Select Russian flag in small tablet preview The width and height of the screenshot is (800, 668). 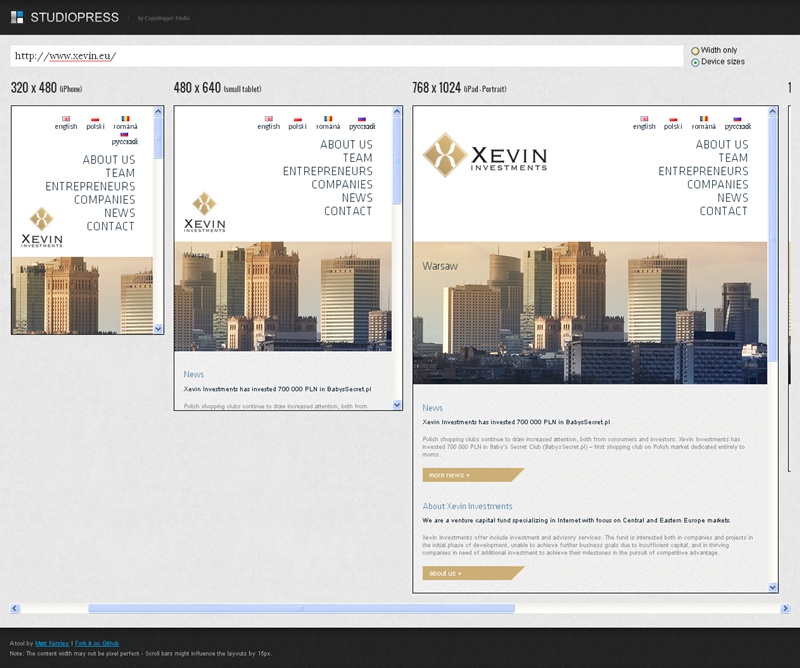(x=362, y=119)
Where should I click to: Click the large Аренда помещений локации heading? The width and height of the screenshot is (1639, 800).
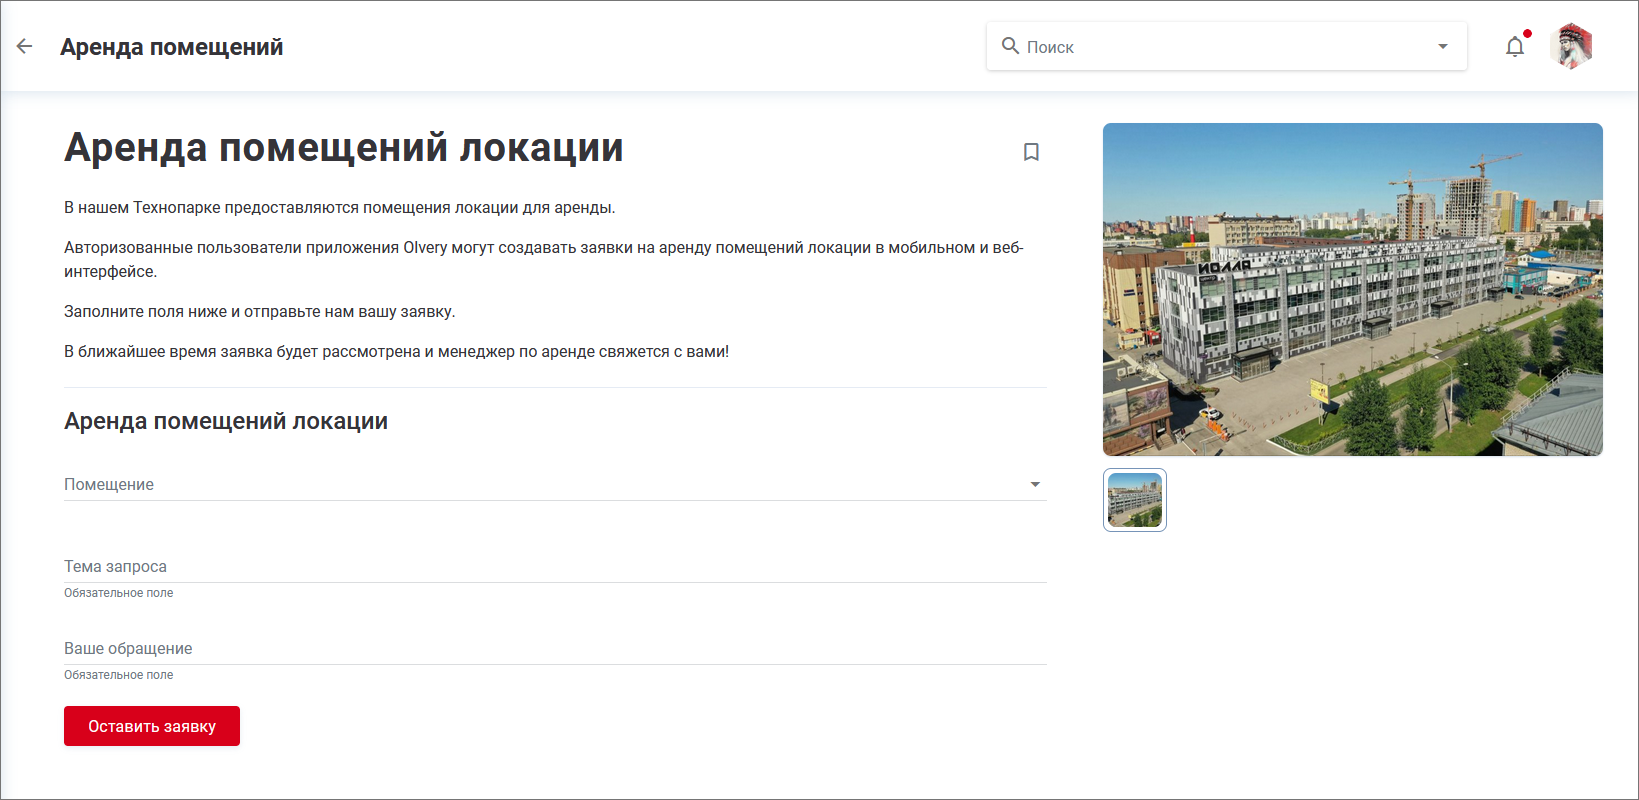(343, 148)
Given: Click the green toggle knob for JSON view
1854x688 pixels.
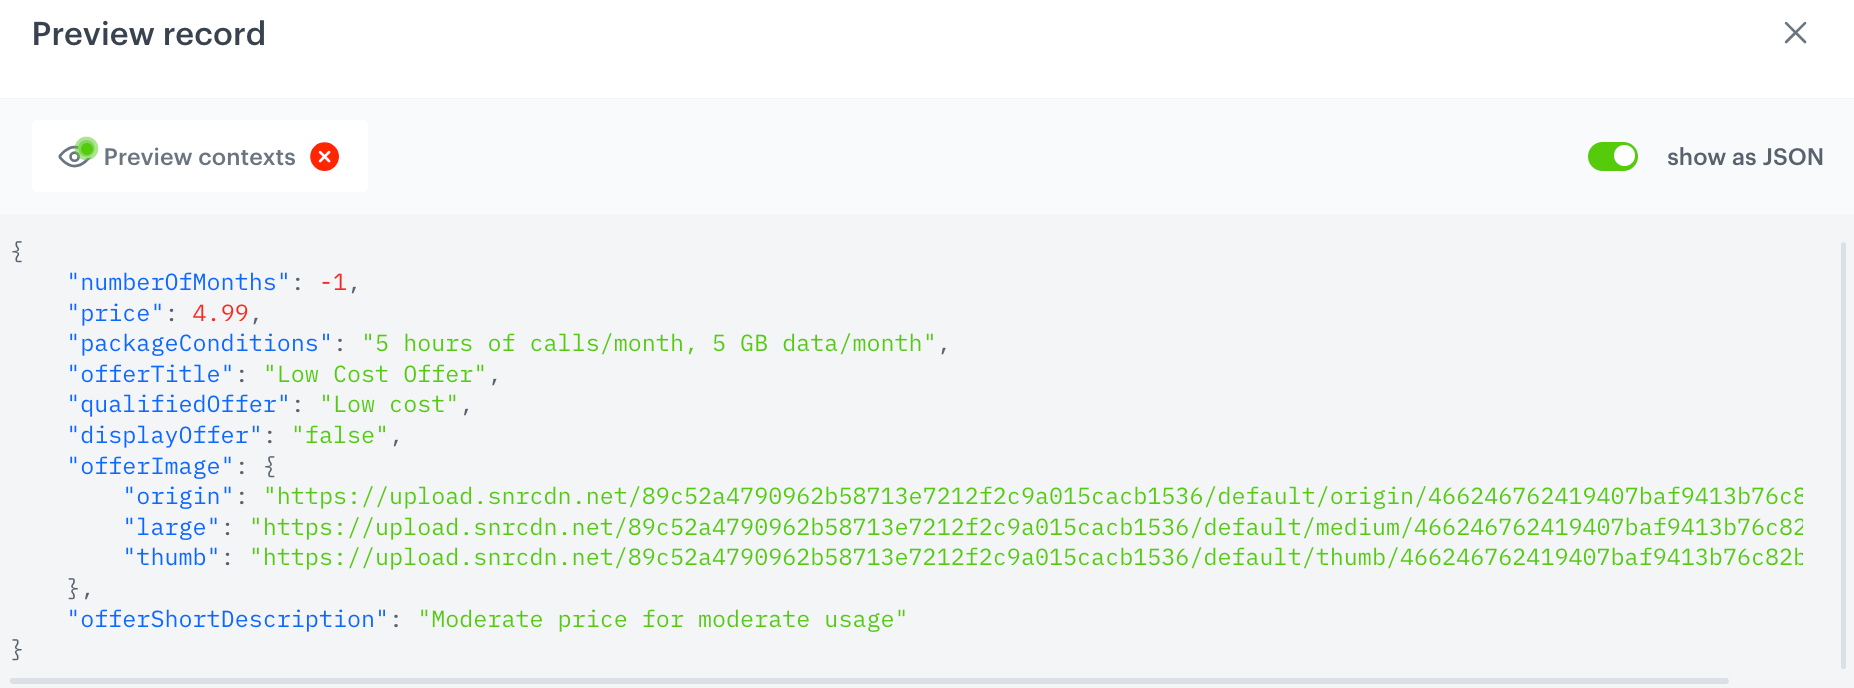Looking at the screenshot, I should click(1623, 156).
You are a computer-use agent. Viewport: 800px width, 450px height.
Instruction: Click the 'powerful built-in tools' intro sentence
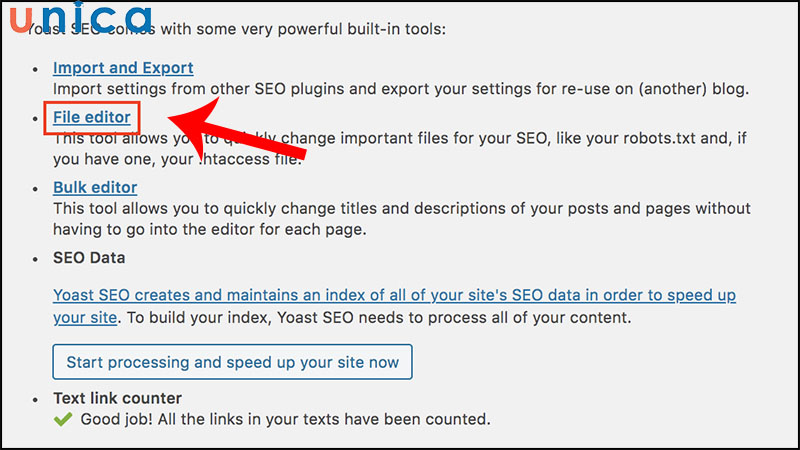300,28
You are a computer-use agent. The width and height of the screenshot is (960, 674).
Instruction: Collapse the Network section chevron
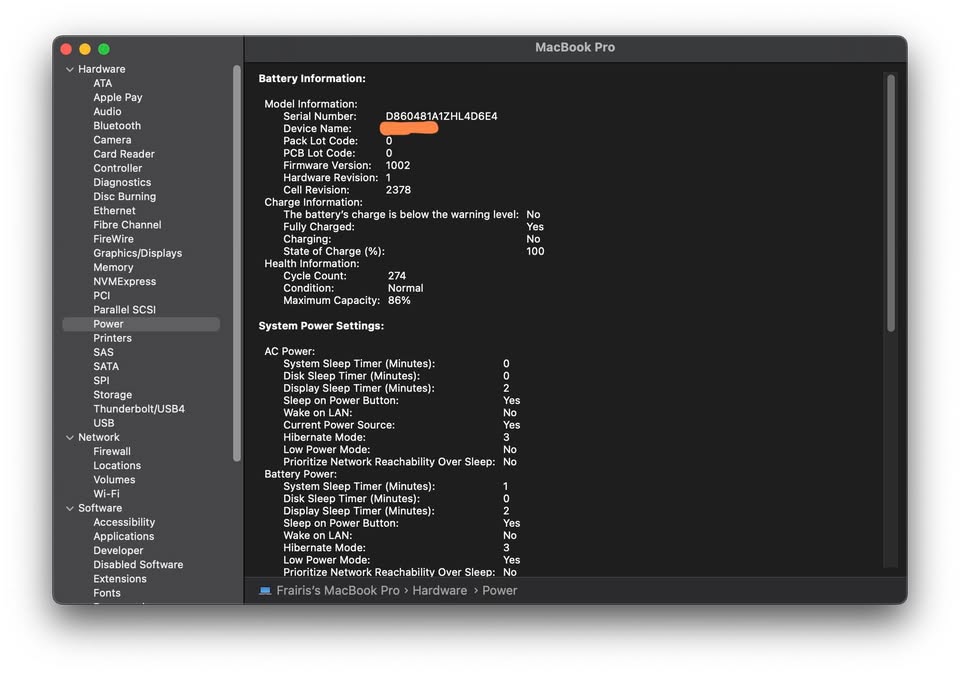pyautogui.click(x=70, y=438)

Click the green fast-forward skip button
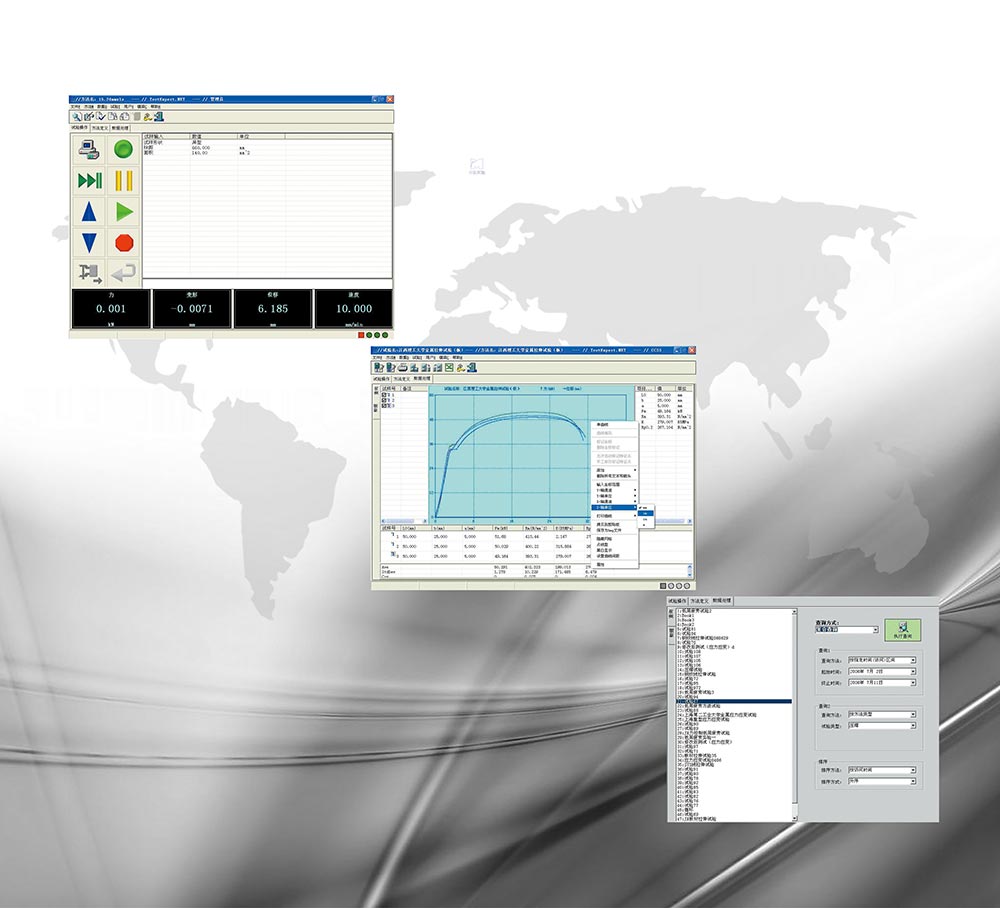(90, 181)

● Work to be completed
What is needed here is an exact copy of the lines from the line containing "Instruction: Click the" through the end of the records, with every picture left out.

● Answer area
Instruction: Click the 'powerful built-in tools' intro sentence
300,28
You are a computer-use agent. The width and height of the screenshot is (960, 674).
Instruction: Collapse the Network section chevron
pyautogui.click(x=70, y=438)

Click the green fast-forward skip button
(90, 181)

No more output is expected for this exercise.